Short bursts of exercise can still offer big rewards according to research in the European Heart Journal. The 2022 study found that just 20 minutes of vigorous physical activity a week was linked to a 40% lower risk of heart disease.
If you are looking for a quick and effective workout then you’re going to love this ten-minute option from personal trainer Lynne Ward, creator of the Pepper Hustle Method. It features a ton of compound moves, including two of my favourites (squats and deadlift variations) which hit multiple muscles and joints, so it is a really time-effective way to train.
All you need is a pair of dumbbells, although Ward does recommend having two sets, a light one and a heavier set.

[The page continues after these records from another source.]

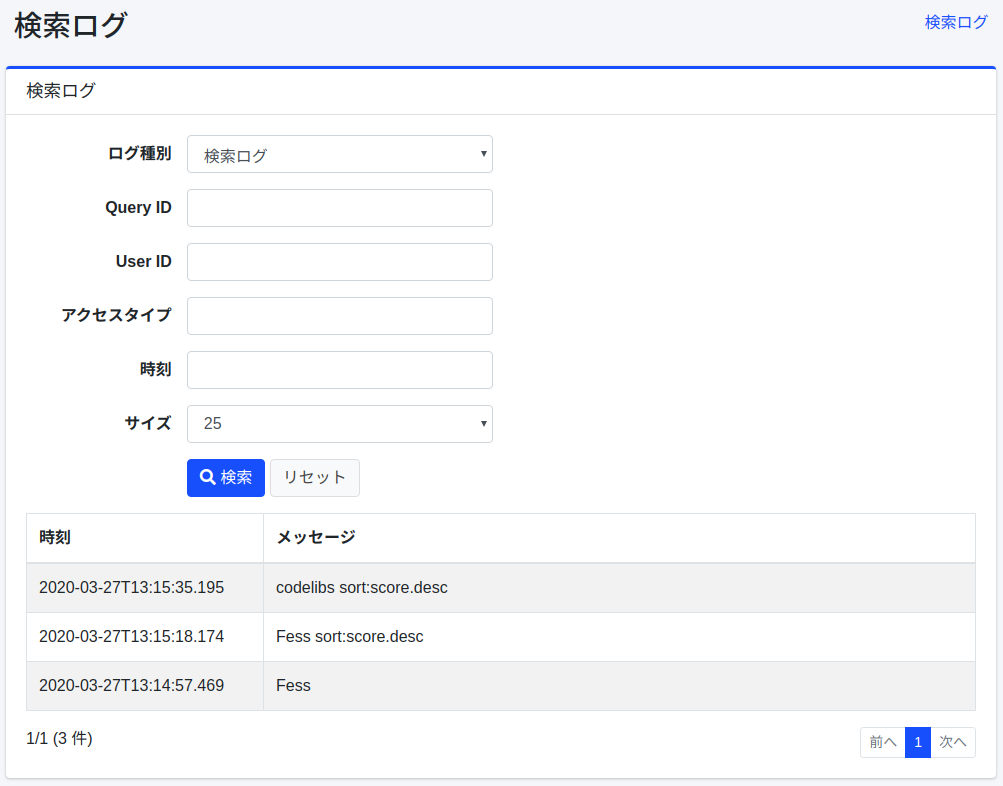Expand the サイズ dropdown showing 25
Screen dimensions: 1003x786
click(x=339, y=424)
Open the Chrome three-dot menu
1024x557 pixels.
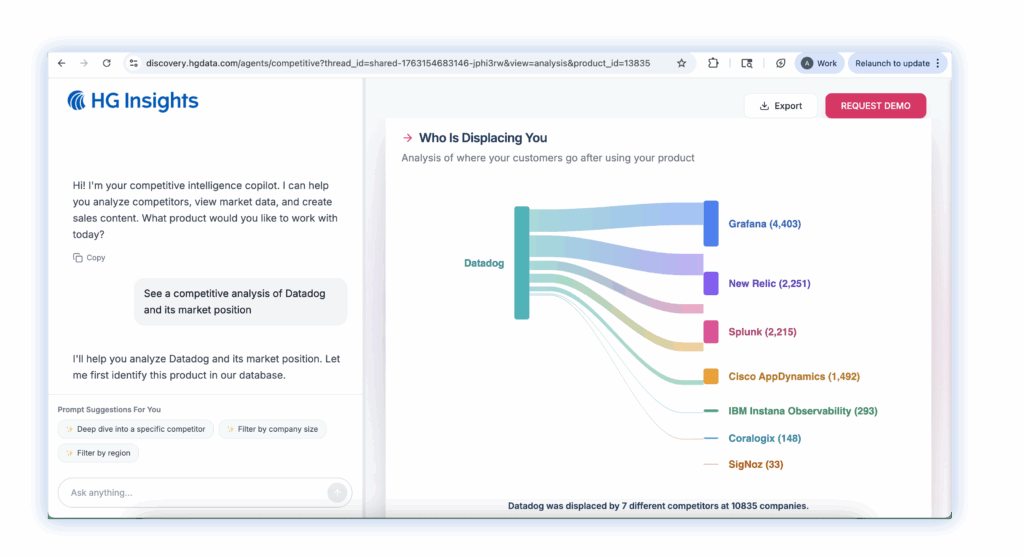coord(938,63)
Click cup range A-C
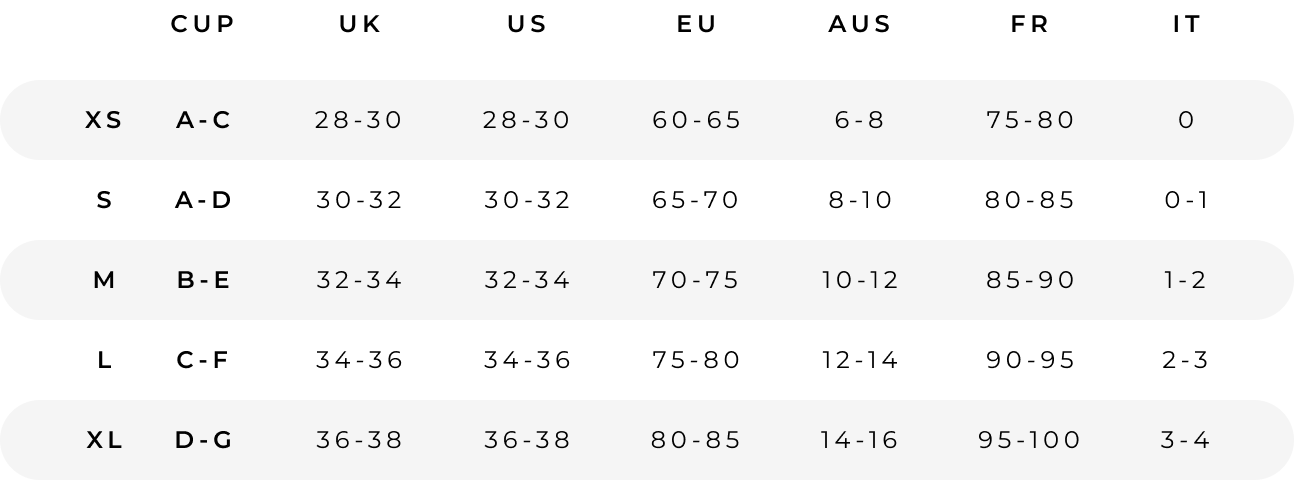 click(x=204, y=120)
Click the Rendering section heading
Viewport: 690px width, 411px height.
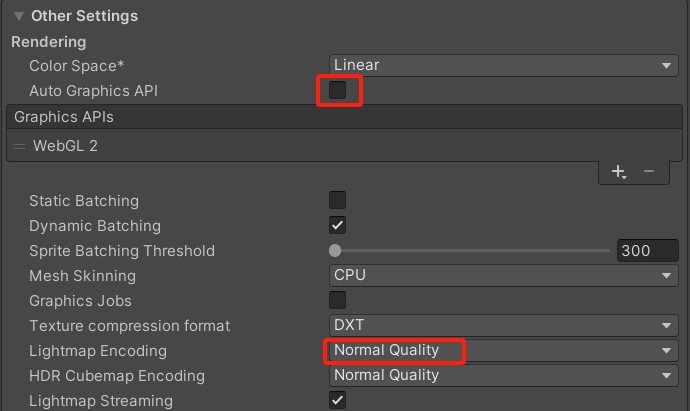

How to do Lynne Ward’s workout:
Ward recommends doing each exercise for 40 seconds, with 20 seconds of recovery in between. Aim for two rounds in total.
The moves are:
- Alternating shoulder press
- Squat
- Front to lateral raise
- Romanian deadlift
- Cross reach
How squats and hinges can boost longevity
One thing I love about Ward’s workout is that it features two movement patterns that almost every trainer we’ve ever spoken to recommends for longevity: squats and hinges. These moves recruit large muscle groups in the lower body and work your ankles, knees and hips through a wide range of motion, improving your mobility.
Experts believe that keeping these muscles and joints strong and flexible can combat some of the stiffness associated with aging. Plus, the squat and hinge are both functional movements—they mimic moves we do in everyday life—so by incorporating these into your fitness routine you can prime your body for daily activities.